§ **TASK INSTRUCTIONS**:
As written and without pictures, set down the lines from the one that contains "At what coordinates" through the end of the data.

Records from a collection
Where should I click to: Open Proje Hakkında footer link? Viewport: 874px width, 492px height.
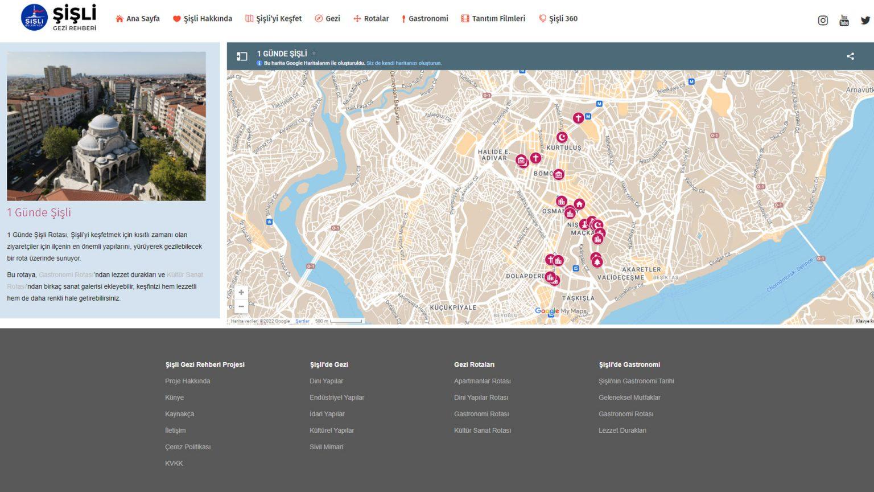[188, 381]
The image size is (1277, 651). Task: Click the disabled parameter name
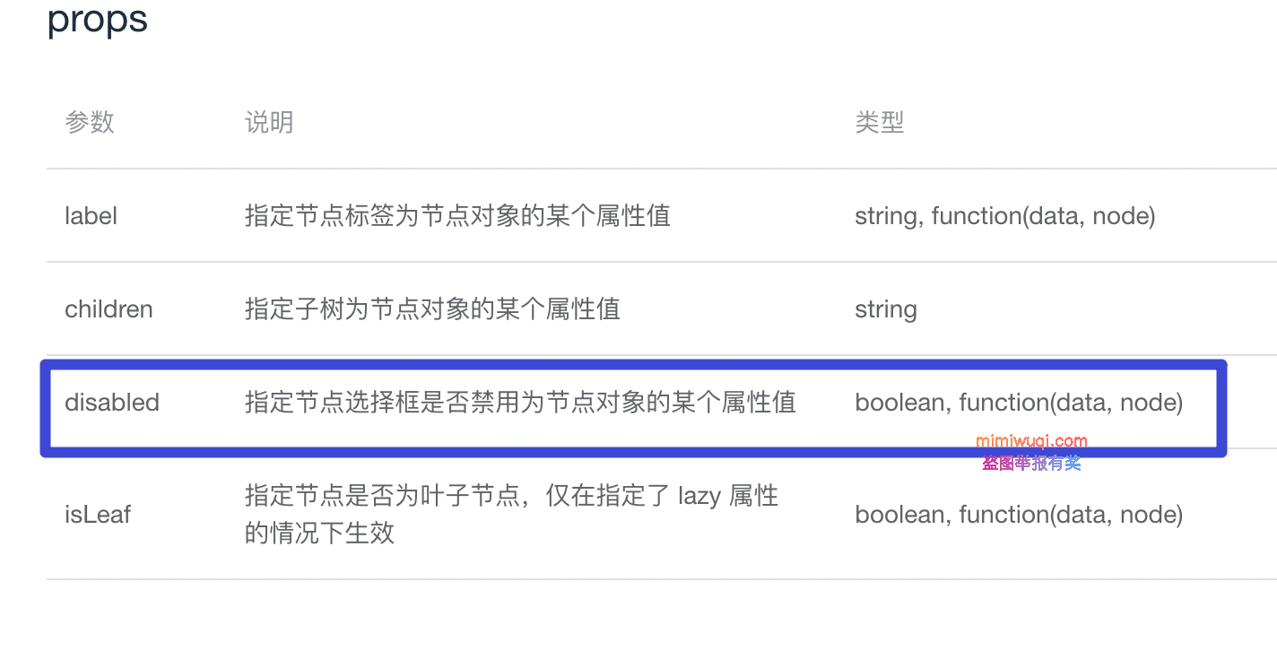(112, 402)
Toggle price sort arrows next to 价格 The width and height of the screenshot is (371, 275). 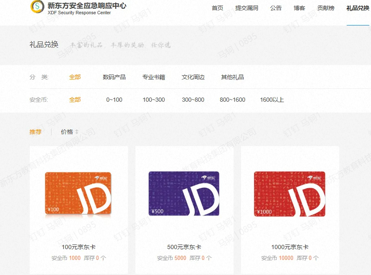click(x=77, y=132)
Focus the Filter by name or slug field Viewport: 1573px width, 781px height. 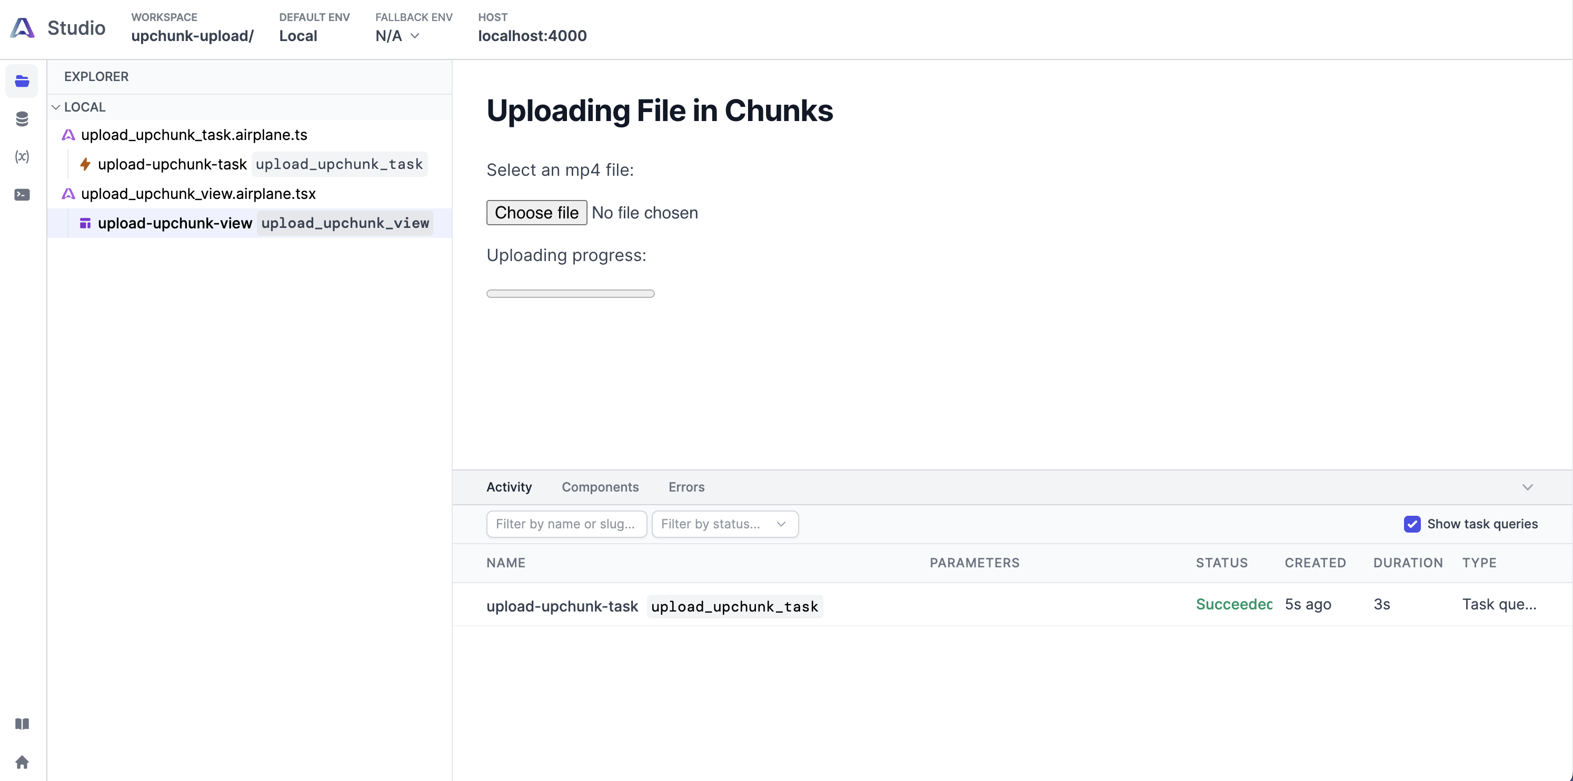566,524
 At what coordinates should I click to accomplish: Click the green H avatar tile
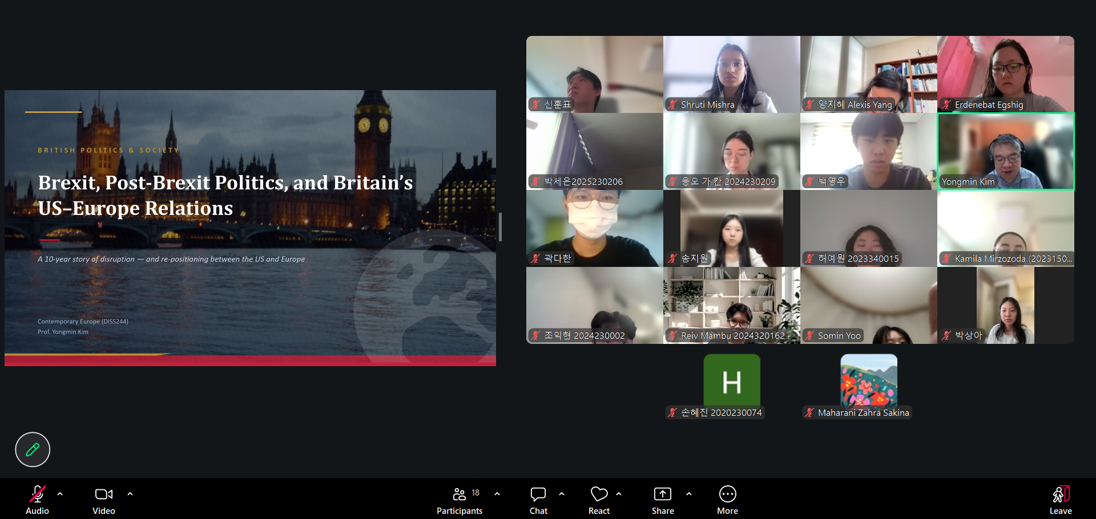(x=732, y=380)
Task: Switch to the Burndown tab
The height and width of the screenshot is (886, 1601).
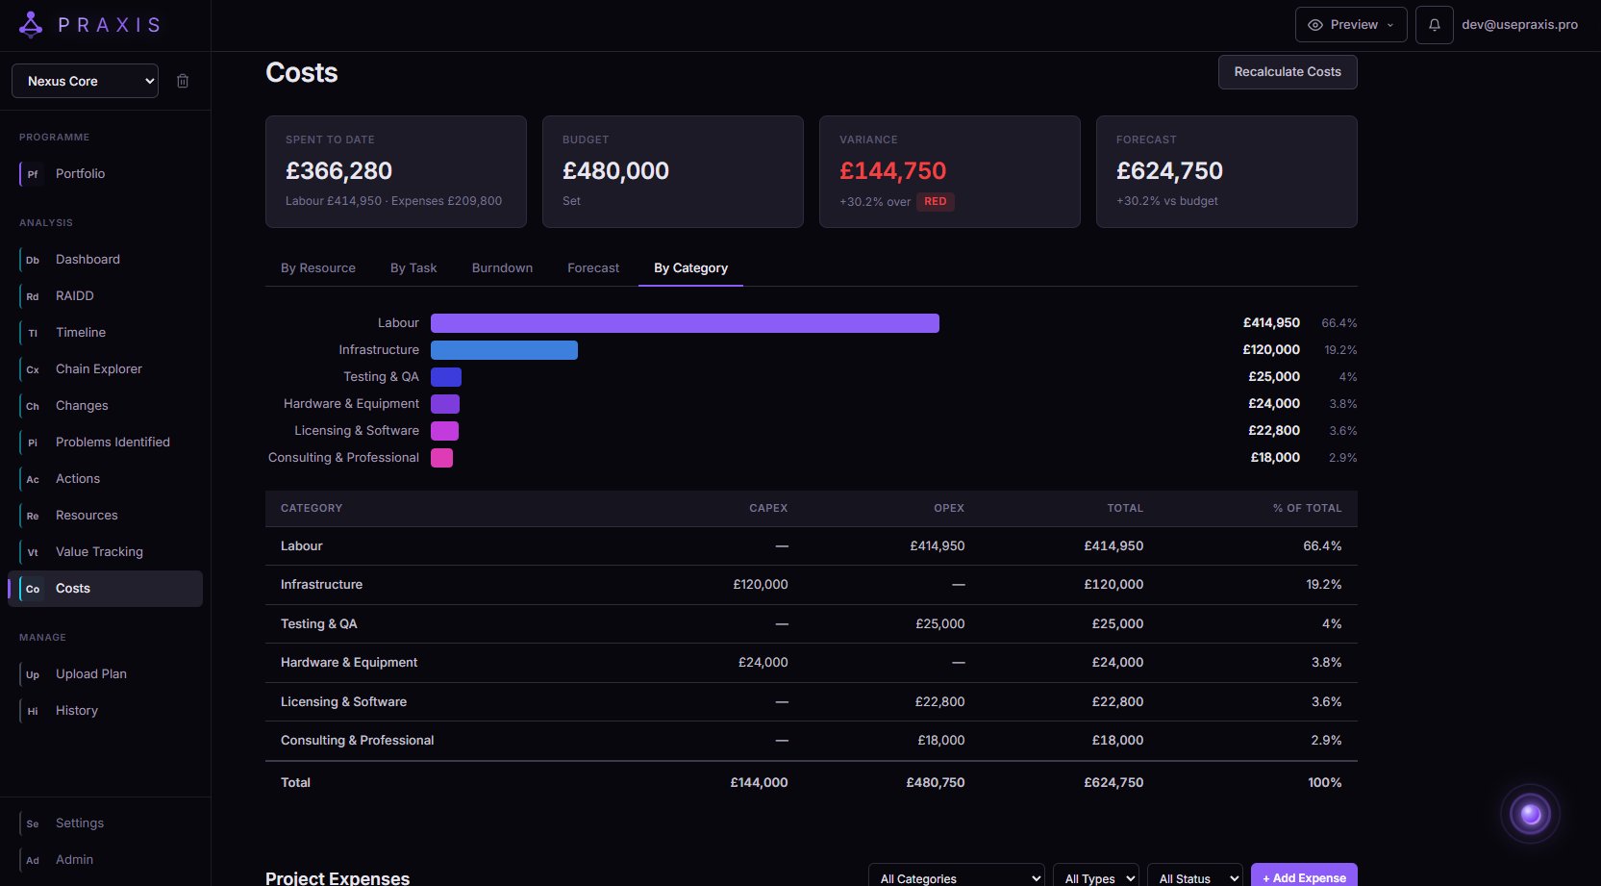Action: tap(502, 268)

§ **RESULT OF THE EXERCISE**:
 At what coordinates should I click to accomplish: Click the green H avatar tile
(x=732, y=380)
Task: Switch to the Burndown tab
The height and width of the screenshot is (886, 1601).
Action: tap(502, 268)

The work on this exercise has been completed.